23-12-2009
O Madeiro!
Esta é uma das imagens que me acompanha desde a infância. O Madeiro de Penamacor, minha terra Natal. Passada a infância e os primeiros anos da juventude, mais do que as prendas, era a fogueira que nos atraia na noite de Natal. Depois da ceia, ou da Missa do Galo, o local de encontro dos amigos (alguns que apenas iam duas vezes por ano à terra) era o Madeiro. O lume enorme abafava o frio seco da noite e da madrugada. As varas longas ou os martelos em madeira iam coçando os trocos e as raízes das árvores ao mesmo tempo que se dizia: “Arde madeirinho”!

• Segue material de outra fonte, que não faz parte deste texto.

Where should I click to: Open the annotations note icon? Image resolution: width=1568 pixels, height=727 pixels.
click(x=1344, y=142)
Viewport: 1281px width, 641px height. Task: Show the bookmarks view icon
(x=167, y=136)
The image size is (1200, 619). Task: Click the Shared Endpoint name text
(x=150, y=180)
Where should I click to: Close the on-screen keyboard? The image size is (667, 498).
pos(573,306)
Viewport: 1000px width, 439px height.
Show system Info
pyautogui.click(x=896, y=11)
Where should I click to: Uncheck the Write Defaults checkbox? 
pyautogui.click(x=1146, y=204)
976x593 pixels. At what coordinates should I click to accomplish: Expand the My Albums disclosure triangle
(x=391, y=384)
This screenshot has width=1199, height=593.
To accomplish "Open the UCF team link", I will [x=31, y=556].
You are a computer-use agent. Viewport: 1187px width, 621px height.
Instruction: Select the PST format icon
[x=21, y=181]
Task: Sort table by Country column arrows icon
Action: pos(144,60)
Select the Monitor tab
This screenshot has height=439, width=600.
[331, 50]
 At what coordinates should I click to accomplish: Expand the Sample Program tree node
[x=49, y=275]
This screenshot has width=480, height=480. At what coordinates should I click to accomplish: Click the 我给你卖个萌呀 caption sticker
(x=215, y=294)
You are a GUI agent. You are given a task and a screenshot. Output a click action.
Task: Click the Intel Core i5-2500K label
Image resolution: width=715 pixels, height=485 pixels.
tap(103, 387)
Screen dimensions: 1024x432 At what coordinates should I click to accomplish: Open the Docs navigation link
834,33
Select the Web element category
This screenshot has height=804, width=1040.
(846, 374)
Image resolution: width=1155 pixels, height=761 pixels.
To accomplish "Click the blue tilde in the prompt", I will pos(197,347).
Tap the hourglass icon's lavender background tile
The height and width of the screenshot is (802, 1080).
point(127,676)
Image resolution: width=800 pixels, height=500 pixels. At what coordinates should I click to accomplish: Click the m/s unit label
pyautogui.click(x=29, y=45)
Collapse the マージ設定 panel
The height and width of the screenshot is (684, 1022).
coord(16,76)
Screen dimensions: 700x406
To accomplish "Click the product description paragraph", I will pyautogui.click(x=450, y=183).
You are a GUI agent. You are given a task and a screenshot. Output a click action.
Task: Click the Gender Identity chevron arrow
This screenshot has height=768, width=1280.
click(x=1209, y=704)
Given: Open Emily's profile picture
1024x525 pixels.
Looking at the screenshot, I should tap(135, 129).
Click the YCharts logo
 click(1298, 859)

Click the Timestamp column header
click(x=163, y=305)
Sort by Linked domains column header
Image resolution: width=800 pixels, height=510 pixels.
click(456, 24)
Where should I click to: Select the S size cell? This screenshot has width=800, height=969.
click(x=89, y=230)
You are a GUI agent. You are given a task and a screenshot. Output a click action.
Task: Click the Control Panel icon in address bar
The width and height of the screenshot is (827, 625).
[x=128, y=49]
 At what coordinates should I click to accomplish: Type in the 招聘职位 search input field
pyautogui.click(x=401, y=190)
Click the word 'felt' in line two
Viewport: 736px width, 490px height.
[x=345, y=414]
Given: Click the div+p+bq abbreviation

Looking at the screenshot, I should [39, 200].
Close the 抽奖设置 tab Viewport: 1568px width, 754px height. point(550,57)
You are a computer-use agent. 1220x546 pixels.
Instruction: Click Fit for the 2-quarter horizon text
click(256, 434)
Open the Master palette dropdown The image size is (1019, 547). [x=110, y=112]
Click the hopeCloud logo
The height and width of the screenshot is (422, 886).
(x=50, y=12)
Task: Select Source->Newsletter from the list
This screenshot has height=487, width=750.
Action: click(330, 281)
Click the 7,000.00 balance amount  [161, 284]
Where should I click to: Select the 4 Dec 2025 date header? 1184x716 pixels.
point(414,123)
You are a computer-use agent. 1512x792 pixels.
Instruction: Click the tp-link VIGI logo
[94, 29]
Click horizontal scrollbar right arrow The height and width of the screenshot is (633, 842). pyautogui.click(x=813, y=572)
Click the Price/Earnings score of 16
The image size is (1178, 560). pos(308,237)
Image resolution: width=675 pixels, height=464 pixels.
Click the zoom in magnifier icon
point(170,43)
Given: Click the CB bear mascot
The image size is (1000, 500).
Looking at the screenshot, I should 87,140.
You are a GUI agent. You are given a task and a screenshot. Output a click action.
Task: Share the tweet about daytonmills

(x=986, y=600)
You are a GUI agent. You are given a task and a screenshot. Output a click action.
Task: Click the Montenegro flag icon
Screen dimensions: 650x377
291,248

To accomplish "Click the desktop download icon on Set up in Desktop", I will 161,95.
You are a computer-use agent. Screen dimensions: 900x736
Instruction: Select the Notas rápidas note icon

Cada um levava qualquer coisa de beber ou de comer. Em alternativa, quando chovia, “visitávamos” as adegas e as casas mais próximas. O vinho e os enchidos, o pão e o queijo juntavam-se às filhoses da época. Raramente faltava o acordeão e a concertina, bem como as cantorias natalícias, cujas quadras variavam conforme o seu intérprete e abriam o espaço para a desgarrada. Naquela noite, todos sabíamos cantar.
Perdíamos a noção do tempo, num local onde o tempo tinha todo o espaço do mundo.
Esta semana, um amigo perguntou-se se eu ia a Penamacor. Respondi-lhe que sim. Vou no sábado. Retorquiu: ainda vais a tempo de ver o Madeiro!
Festas Felizes para cada um de vós e para os vossos familiares.